=== Material for this exercise ===

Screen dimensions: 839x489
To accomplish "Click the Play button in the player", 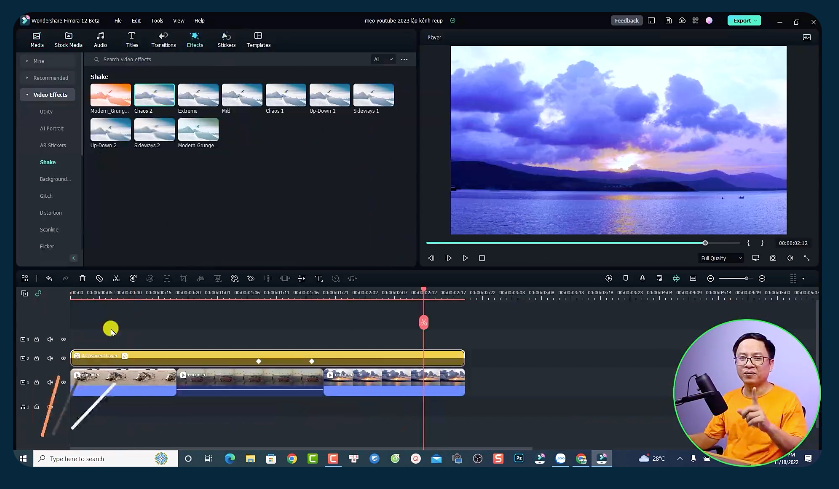I will coord(449,258).
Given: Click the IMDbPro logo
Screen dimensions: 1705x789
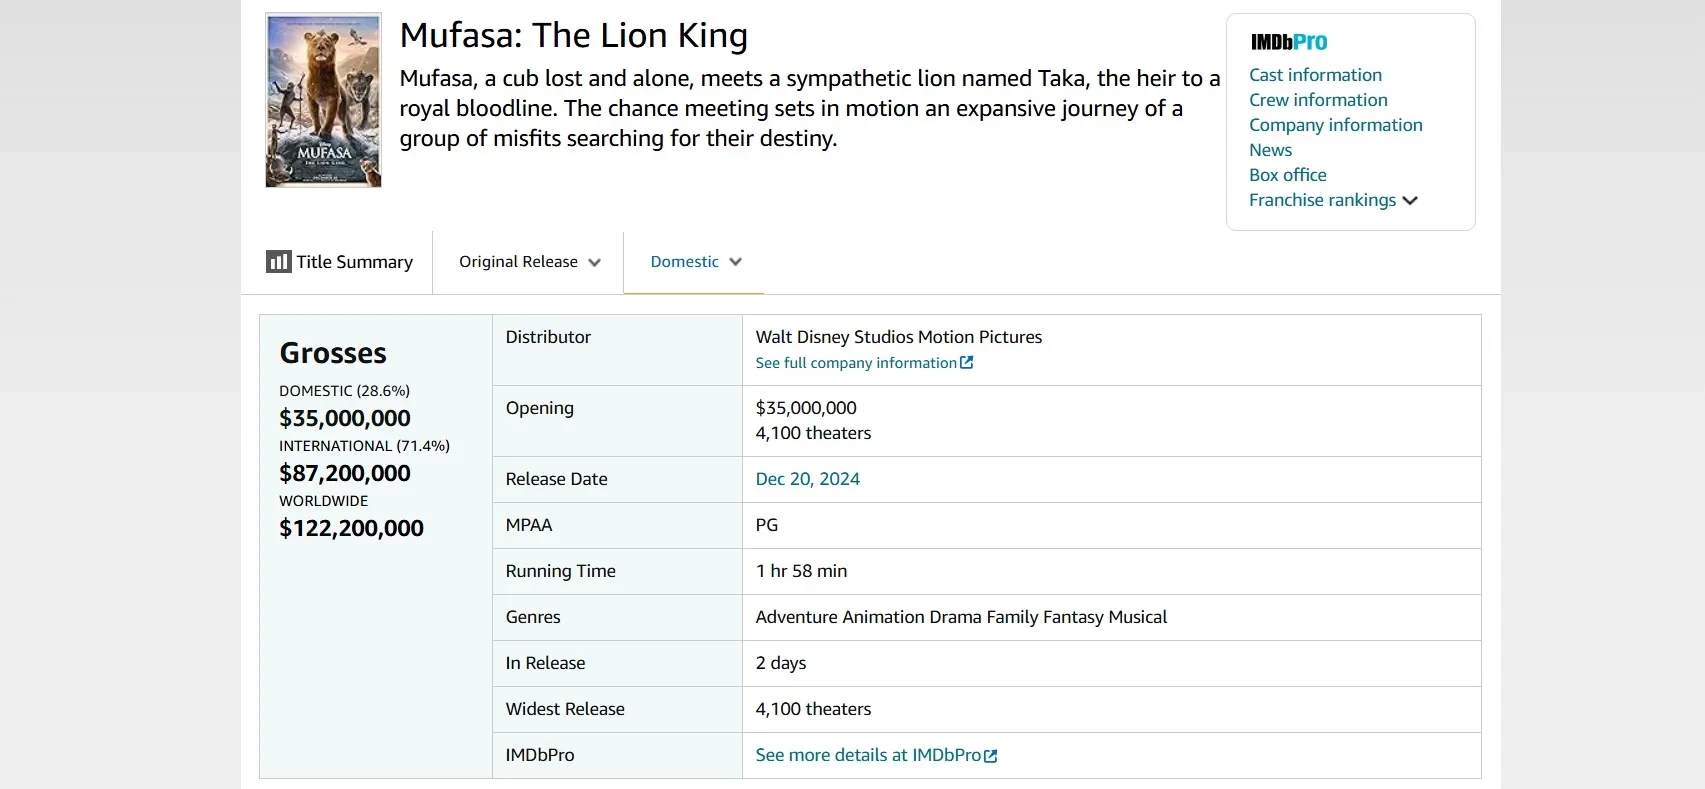Looking at the screenshot, I should click(1289, 42).
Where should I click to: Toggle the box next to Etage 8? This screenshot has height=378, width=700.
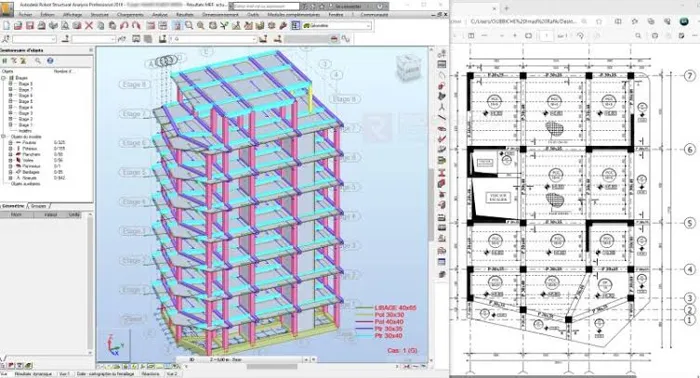(11, 84)
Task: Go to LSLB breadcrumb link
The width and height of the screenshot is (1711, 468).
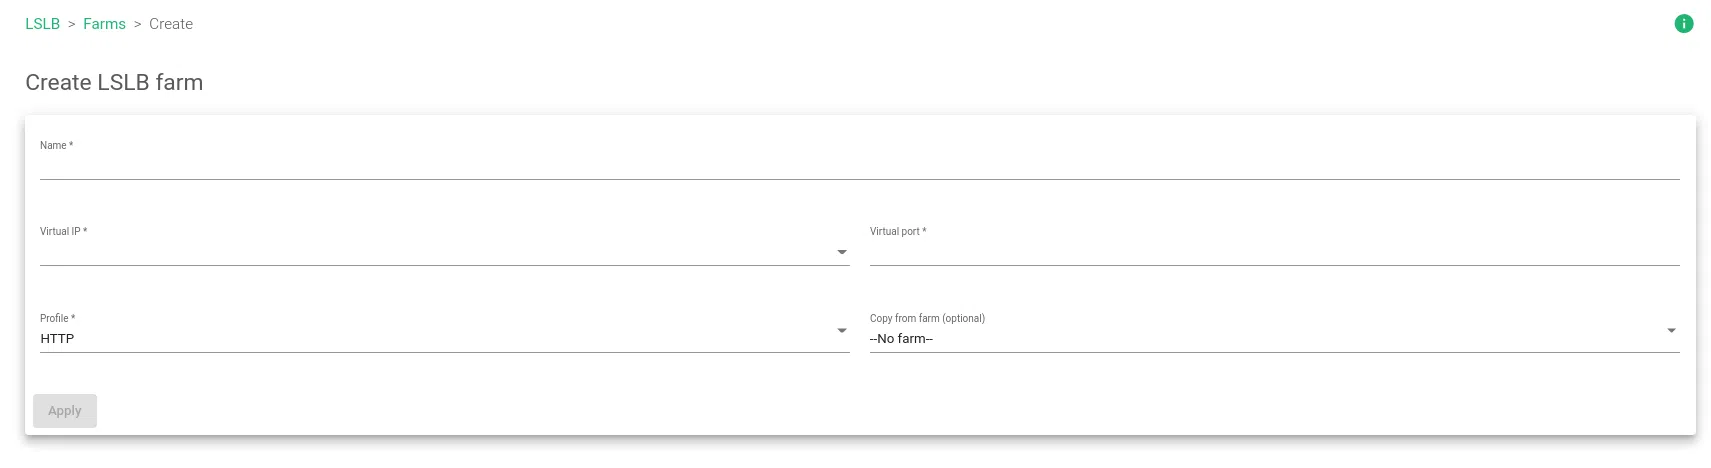Action: tap(43, 24)
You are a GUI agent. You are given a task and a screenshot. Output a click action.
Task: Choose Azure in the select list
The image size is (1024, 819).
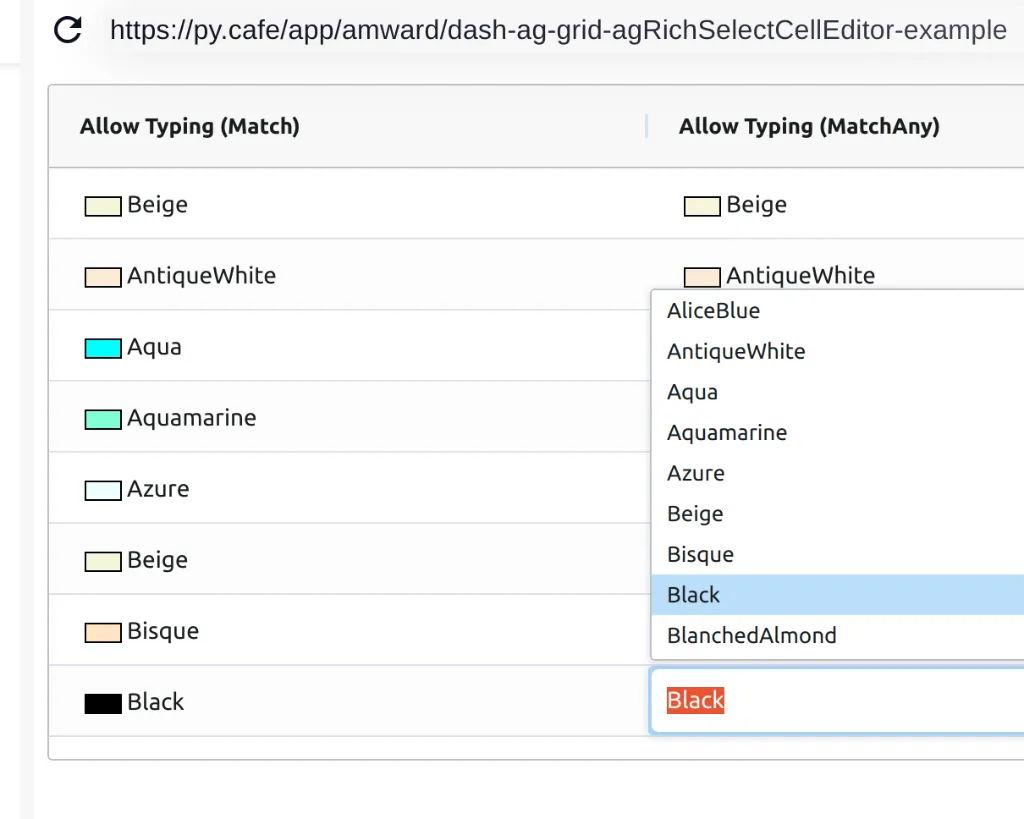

=== Assigned task ===
The final stretch of the data, from the line with "You are a GUI" through its last line, is to be retyped exactly; pictures are not part of the copy.

=== Reply ===
You are a GUI agent. You are given a task and a screenshot. Output a click action.
Task: Choose Azure in the select list
The image size is (1024, 819).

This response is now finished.